Годар часто говорит о Христе, как об одном опомнившемся насильнике. Считает, что Спаситель своим невозвращением не желает ответить на засилье Тьмы — насильем Светом. Это еще одна картина с драконом в центре круга. Годар придумал, что присутствие в мире живого Христа обрекает людей на ненависть: сначала к себе, затем — к нему, а после — к жизни в целом. Если он включает в разряд таких людей себя, то я в растерянности — на каком он сейчас этапе?
…Невозможно больше изводить себя размышлениями о злосчастном своем пути — выгнись попутная дорога дугой или свейся в петлю, мне все равно не вкусить плодов, принадлежащих другому путнику. Можно лишь промедлить, маршируя на месте, что хуже всего. Женщина в черной косынке обходится без самообмана. Так пойду же к цели, на которую решился, как шел всегда — единственной дорогой, которая к ней подходит. Мы добрались уже до заброшенного тоннеля, что обозначен на карте у конца холмистого кряжа. Дальше — равнина, откуда до озера рукой подать. Слава Богу, больше у меня не будет времени и места записывать переживания, следуя всему, для комиссии бесполезные. И все-таки, сделав последнюю запись, вернусь назад на километр — к тоннелю, и оставлю блокнот на входе — на насыпи из осколочных камней. Может быть, следующий витязь, спешащий к Безымянному озеру для схватки с врагом, если мы с товарищем его все-таки не одолеем, найдет что-нибудь полезное для себя в этих заметках — достаточно скупых и сдержанных, чтобы считать их интимными.

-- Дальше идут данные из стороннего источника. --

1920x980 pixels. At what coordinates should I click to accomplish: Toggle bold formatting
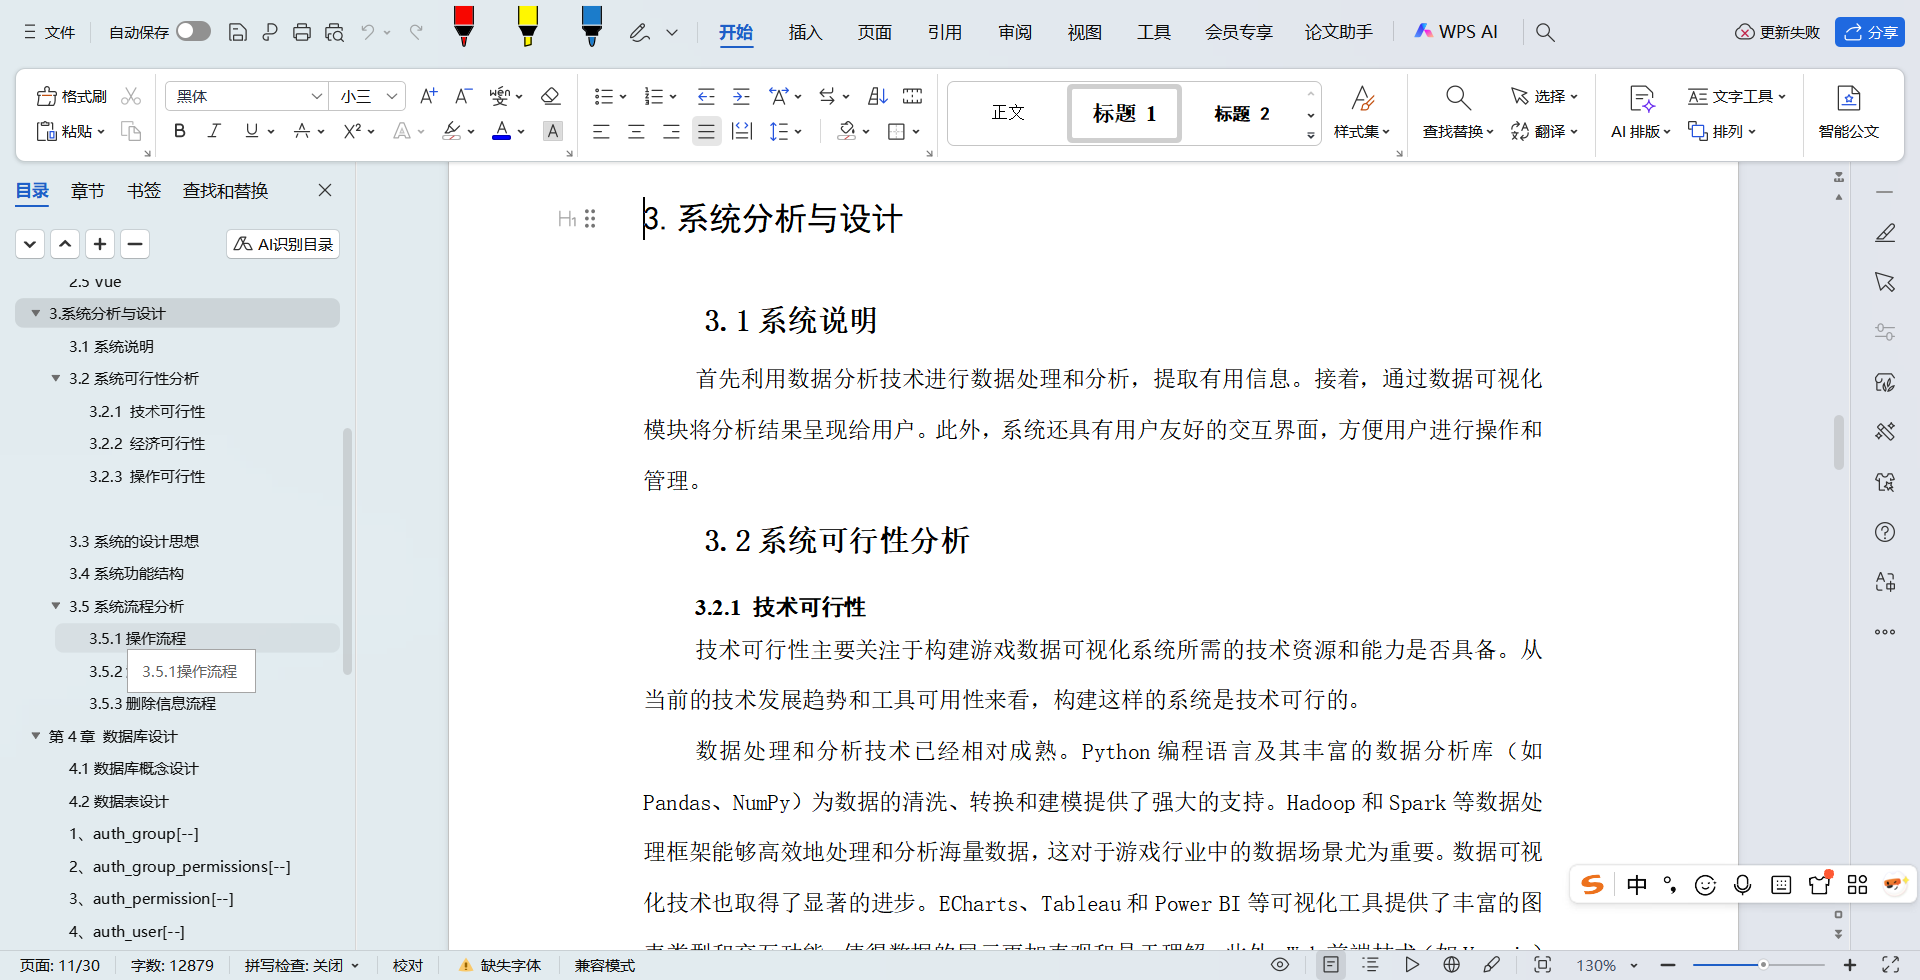[x=179, y=131]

Авось он решит прежде, чем продолжить путь передать записки властям — меня бы это тронуло. Мне очень не хватает друзей, я остро ощутил это несколько минут назад, когда ошибся, подумав, что Годар решил оставить меня. На это у него было полное право. Я не могу никого принуждать быть верным мне, тем более в деле, почти обреченном. Иногда мне казалось, что Годар, придираясь, ищет предлог чтобы постепенно отдалиться. И я уж начинал думать, что, если он все-таки останется где-нибудь рядом — это станет самым большим укором для меня. И вот он остался и мне стало легче. А когда я представил, что наоборот, сердце екнуло. В его дружбе ко мне чувствуется неизъяснимая сила, перед которой я преклоняюсь и которая раскалывает вдребезги чаши недоверия — их он сам лепит, сам наполняет и передает в мои руки с настойчивой просьбой испить вместе. Под его недоверием, мне кажется теперь, затаилась такая огромная вера, какая мне лично не по силам, но без которой я не смогу жить. Если он не перебьет от неуклюжести всю посуду на планете и не расстроится, то донесет Землю, упади она с орбиты, на голых руках, хоть до самых райских ворот. Может быть, вера — самая большая святость, а неверие — самый тяжкий грех. Хоть бы и воздавалось по вере. Древние писатели, из сочинений которых составлялось священное писание, были чудесные люди.
Потерять Годара, предубежденного, но доброго иностранца, мне так же тяжело, как потерять Скир, Родину. Мне хочется, чтобы кто-нибудь взял его за руку и вывел из нашего лабиринта к родному дому. А он тянется к моей руке, неспособной оказать сегодня такую услугу — в глубине души я благодарен ему за это, хоть и очень тревожусь за него. Нашлась бы все-таки рука для Годара — не сейчас, так после.
Глава IV
Над Безымянным озером плавал ворон — это было первое, что приметил Годар в открывшемся оазисе. Травы и кустарники в сравнении с блеклой растительностью остальной зоны казались садовыми культурами. Среди них возвышался шатер. Само озеро, слывшее в народе недобрым еще до дракона, потому что никто не встречал человека, сумевшего побывать на противоположном берегу, смотрелось издали, как клинок широкого ножа: левый берег был выгнут, словно в нем застряло острие, правый же представлял прямую линию. За противоположным берегом продолжалась срезанная горизонтом равнина — ее полоска была голубовата и неподвижна так же, как поверхность воды.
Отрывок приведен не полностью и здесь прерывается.